Friday, September 6, 2013

Listen First and Talk Second

Voltaire said, "When you listen, you have power. When you talk, you give it away." How can we increase our power or influence by making sure we listen more than we talk? Here are some ideas on encouraging the other person to talk so you will listen.

Begin by asking the person’s name. Not only will this make you a listener first, but it will also set up a pattern for listening more and talking less. When people give you their names, often you will get added information, such as where they are from or what they do. Make sure you get the name. Ask the person to repeat the name if you are unclear about it, or make some comment about the name that allows you to repeat it in order to keep it firmly in mind.
Follow any short comment you make after getting the name by asking an open question. Usually these questions begin with "What," "How," or "Why." If you are uncertain about what question to ask, you can connect the question to why both of you are at the same gathering. You could say, "What programs have you found most useful at the conference?" or "How do you like the convention/hotel/town/movie/performance?" Make a short comment when he or she finishes answering the question to avoid sounding like you are conducting an interrogation.

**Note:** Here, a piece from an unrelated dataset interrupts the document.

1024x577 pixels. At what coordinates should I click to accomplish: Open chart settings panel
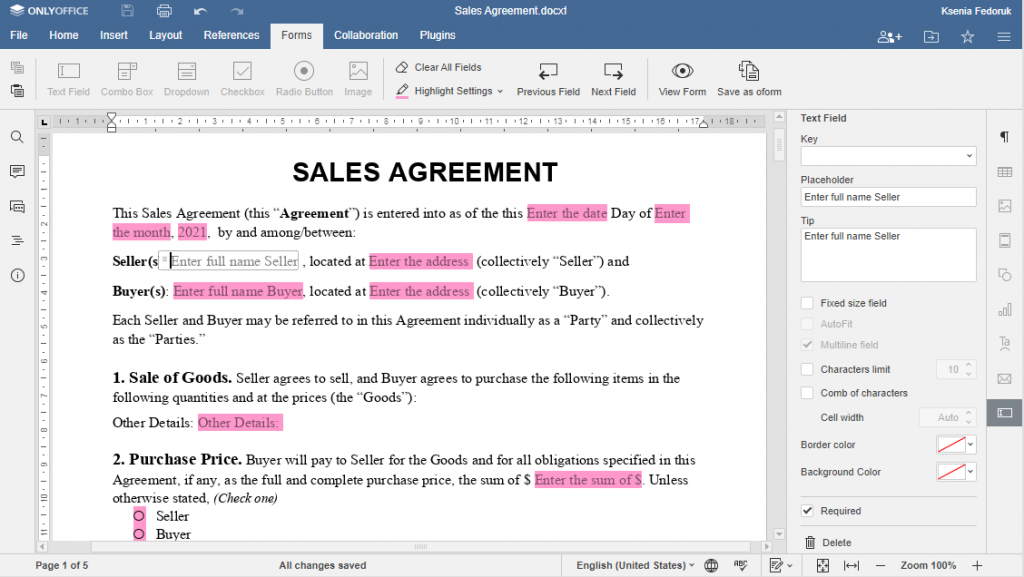tap(1004, 309)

Another way to encourage the other person to talk is to make an assertion and then pause. This will encourage the person to comment on your statement. You might say, "The meeting gave me new ideas about our program." Often, he or she will then add a comment to yours.

You can encourage the other person to talk by your nonverbal reaction. Nod your head, smile, keep an open posture, and look as though you anticipate that the other person will add more information. When you make a comment such as "Oh," or "I see," say the words with an upward inflection to sound encouraging and positive, rather than a downward inflection which would imply finality.

Keep your own spoken contributions short when possible. Avoid telling a five-minute story or giving a three-minute opinion. Talk in 30-second—not three-minute— segments. When it seems natural, end your comment by asking a question. Thus the other person will stay engaged and continue to provide you with information.